TUCHMAN: Thanks for talking. And, once again, not everyone -- and we know that you viewers out there are ready to go to a restaurant, but the people you just saw inside this restaurant, they're the pioneers -- Anderson

COOPER: Gary Tuchman. Gary, thanks very much.

Sort of startling, I've just got to say, I mean, I don't know the last time I was in a restaurant, but just to see people sitting at a table with each other, talking without masks, it's --I don't know. Startling.

GUPTA: You can't wear a mask when you're going out to eat, and I think that's part of the problem. I mean, I find that quite startling as well. This is my hometown, and, you know, the state has not met these criteria. I mean, I know I say that over and over again, but it's a concern.

COOPER: Sanjay, just personally, would you go out, or Dr. Wen, would you go out to a restaurant right now?

GUPTA: I think it'd be very hard for me. I don't know about you, Leana, but the problem is that, you know, even -- first of all, you could be the -- you know, you're trying to protect other people as well. If you contract the virus and bring it home, I mean, you're potentially putting other people at risk.

I just think it's hard to sterilize and make sure those environments are as safe as possible. Essential work, yeah, those types of things, but I don't know. What about you, Leana?

WEN: I would not go at this time, either. I also really worry about the waiters, and folks who will have to be there, and there are people eating around them without masks, and I think we each have to minimize our own risk, and in so doing are protecting others, too.

COOPER: Sanjay, I know you're doing something new, where you answer kids' questions on Instagram.

Let's take a look at one from 5-year-old Nora.


NORA: How are polices going to catch bad guys without staying 6 feet away? They may have a mask, but how are they going to keep 6 feet away?

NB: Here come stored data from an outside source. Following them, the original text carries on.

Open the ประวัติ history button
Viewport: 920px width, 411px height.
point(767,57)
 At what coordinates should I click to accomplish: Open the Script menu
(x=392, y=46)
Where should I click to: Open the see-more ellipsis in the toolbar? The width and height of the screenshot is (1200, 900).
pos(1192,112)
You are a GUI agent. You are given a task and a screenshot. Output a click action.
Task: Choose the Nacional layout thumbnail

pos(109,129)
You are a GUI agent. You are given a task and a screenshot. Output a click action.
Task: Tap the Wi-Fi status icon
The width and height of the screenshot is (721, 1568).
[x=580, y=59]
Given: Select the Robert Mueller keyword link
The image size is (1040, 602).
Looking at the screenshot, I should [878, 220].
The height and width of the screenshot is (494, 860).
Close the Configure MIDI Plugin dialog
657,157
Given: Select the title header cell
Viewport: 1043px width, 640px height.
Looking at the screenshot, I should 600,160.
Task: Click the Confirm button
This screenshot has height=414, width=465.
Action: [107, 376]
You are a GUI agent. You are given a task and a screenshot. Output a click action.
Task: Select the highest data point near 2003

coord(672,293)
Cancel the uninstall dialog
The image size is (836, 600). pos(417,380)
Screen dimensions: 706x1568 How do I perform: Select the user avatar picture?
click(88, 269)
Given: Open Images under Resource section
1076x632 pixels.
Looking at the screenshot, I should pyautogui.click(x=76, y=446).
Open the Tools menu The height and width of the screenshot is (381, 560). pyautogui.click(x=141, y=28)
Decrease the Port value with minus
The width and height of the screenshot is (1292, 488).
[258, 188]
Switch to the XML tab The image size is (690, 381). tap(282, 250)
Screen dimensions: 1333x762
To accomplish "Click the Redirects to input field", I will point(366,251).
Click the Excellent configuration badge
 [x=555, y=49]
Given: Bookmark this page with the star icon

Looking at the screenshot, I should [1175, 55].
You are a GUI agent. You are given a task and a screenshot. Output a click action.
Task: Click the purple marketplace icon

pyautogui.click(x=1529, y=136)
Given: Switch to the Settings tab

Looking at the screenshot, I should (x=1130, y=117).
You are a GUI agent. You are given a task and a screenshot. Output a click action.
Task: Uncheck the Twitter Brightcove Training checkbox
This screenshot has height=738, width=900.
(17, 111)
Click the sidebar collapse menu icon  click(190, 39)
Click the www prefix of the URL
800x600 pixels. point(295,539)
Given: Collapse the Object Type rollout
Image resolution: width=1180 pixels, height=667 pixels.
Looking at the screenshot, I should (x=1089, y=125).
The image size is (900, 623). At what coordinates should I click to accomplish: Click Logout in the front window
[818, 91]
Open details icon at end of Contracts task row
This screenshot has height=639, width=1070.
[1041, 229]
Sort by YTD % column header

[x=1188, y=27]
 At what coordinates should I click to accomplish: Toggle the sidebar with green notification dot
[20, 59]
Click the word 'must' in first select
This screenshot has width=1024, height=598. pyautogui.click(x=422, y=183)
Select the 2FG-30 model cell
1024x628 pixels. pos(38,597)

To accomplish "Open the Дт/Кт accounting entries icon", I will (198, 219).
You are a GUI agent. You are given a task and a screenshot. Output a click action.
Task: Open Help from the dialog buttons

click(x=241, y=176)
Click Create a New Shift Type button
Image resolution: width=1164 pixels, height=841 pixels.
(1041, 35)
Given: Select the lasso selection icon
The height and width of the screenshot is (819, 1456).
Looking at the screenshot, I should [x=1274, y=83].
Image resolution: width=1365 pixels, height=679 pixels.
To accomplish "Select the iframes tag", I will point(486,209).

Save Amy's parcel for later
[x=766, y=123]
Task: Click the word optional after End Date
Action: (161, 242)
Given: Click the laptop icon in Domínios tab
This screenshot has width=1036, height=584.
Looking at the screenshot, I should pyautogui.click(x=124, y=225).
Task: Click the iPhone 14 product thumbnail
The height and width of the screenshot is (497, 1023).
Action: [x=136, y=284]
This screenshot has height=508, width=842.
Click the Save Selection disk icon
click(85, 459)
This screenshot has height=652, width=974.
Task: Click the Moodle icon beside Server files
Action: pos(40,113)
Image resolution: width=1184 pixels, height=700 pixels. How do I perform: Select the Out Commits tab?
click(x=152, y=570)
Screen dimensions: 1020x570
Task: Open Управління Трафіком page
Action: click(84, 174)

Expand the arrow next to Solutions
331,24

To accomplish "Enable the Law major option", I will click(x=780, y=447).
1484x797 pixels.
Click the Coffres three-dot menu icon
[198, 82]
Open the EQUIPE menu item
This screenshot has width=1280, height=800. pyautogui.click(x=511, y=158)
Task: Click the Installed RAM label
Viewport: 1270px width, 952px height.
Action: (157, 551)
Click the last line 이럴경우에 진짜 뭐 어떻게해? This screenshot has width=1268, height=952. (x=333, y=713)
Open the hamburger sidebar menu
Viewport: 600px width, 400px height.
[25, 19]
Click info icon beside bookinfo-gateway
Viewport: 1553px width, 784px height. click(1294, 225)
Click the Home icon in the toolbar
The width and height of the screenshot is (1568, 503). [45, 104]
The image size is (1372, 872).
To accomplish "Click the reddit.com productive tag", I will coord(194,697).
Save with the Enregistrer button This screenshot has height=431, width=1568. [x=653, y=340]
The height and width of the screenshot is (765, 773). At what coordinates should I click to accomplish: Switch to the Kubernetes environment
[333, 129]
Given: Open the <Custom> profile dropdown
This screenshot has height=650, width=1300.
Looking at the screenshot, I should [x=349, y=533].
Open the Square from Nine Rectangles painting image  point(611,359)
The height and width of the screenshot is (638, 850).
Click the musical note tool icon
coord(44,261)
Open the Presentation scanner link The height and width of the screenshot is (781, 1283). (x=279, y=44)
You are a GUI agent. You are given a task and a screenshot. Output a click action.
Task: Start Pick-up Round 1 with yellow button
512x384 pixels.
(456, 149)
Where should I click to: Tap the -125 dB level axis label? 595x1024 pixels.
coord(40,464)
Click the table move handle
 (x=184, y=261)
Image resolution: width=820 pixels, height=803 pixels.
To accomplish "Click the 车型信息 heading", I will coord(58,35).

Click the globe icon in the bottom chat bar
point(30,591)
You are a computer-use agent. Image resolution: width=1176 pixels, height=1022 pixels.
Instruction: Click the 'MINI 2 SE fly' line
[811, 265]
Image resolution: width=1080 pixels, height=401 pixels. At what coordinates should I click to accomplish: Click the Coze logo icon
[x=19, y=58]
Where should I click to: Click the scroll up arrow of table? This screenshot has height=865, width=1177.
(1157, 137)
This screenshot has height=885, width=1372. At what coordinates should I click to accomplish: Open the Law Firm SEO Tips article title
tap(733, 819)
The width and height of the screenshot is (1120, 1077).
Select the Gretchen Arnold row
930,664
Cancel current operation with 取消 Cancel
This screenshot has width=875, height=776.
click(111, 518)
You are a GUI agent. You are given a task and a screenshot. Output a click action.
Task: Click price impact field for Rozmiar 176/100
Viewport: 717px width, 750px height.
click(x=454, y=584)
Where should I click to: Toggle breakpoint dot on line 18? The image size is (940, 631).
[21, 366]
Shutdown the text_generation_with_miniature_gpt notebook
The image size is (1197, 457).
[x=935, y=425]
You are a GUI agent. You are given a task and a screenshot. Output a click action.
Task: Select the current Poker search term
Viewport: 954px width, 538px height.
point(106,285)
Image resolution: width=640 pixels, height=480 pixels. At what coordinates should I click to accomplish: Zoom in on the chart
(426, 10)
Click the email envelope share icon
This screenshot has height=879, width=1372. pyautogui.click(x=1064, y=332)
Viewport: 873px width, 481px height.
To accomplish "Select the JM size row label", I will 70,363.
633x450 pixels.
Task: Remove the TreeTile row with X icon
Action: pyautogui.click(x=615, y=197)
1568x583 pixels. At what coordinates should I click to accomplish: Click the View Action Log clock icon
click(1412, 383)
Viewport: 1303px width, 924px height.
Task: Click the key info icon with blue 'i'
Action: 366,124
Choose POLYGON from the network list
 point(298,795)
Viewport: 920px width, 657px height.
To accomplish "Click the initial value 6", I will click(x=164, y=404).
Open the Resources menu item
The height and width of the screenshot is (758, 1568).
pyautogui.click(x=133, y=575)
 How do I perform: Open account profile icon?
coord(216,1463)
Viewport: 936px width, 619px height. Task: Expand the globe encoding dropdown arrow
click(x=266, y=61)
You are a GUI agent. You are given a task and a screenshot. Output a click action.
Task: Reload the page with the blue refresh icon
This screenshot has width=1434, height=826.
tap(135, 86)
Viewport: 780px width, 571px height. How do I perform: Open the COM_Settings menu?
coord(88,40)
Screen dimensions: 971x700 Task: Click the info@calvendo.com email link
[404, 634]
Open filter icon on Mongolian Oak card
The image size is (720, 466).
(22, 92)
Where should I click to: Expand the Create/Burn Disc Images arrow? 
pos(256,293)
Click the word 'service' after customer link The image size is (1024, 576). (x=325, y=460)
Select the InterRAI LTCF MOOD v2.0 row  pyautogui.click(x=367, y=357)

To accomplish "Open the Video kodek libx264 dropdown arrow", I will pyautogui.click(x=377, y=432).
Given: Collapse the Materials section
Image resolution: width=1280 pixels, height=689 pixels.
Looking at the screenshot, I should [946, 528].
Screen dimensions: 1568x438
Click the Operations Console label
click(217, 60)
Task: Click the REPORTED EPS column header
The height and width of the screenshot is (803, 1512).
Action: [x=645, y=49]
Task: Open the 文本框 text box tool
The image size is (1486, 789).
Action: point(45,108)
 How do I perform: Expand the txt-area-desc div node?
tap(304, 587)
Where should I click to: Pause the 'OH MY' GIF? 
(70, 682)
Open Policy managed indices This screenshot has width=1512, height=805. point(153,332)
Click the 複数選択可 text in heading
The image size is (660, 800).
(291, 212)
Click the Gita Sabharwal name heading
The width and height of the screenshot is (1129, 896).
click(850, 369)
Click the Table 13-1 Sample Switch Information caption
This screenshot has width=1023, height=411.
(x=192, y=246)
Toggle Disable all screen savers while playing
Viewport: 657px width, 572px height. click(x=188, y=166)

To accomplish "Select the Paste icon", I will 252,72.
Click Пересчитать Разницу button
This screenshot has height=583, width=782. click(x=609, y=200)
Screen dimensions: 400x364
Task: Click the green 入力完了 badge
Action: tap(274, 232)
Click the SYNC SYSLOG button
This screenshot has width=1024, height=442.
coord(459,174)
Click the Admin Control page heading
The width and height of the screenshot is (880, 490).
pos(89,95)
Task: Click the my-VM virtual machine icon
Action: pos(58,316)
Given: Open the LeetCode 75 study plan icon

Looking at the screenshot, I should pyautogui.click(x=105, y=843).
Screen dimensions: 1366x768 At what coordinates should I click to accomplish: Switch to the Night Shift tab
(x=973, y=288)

COOPER: That's a good question.

GUPTA: That was really cute, first of all. I love questions from kids, because, first of all, they always ask things that are surprising, and I think oftentimes ask things that adults maybe are embarrassed to ask, about, you know, police officers, you know, having to catch bad guys, I think is how she put it.

You know, it's interesting, because police officers, and other people who are on the frontline, oftentimes have to wear personal protective equipment, as well, because they're doing this job. They don't know if the person they're going to be potentially coming in contact with is carrying the virus.

So, in addition to doing the job, they often have to wear the personal protective equipment, and then sterilize all their gear afterward. So it's a new world for every frontline worker in this regard.

COOPER: And I know you're -- so, you're answering more of these questions every week on CNN's Instagram.


So, parents, if your kids have questions about coronavirus, you can DM us a video to CNN, or to Sanjay, on Instagram. And your Instagram is @DrSanjayGupta or @CNN.

GUPTA: I can't wait to see the kid questions. Send them in.

COOPER: Yes. Me too. I love what she was wearing too. Dr. Wen, thank you very much. A lot more ahead on our Global Town Hall, including baseball. And the question, can America's pastime safely return this season? We'll talk about what that might look like and all the challenges involved with Commissioner of baseball -- of Major League Baseball, Rob Manfred.

Plus perspective, including on some of the President's statements today, from two top former health officials. And later, climate activist Greta Thunberg on one overlooked aspect of this pandemic. The warning from UNICEF that thousands of children could die every single day from the virus' impact on the global health care system. That's ahead.


COOPER: Welcome again to our 11th consecutive weekly CNN Global Town Hall -- Coronavirus Facts and Fears. And we might add, new developments. As we reported in our last hour, the FDA has just issued an alert about what's it's calling "possible accuracy concerns" with the Abbott ID NOW coronavirus test. That's the test used by the White House.

Recent studies have shown it gives a large number of false negative results. In other words, giving someone with the virus a clean bill of health potentially. The FDA does say the test can still be used, and that it's working with Abbott to better understand what's going on.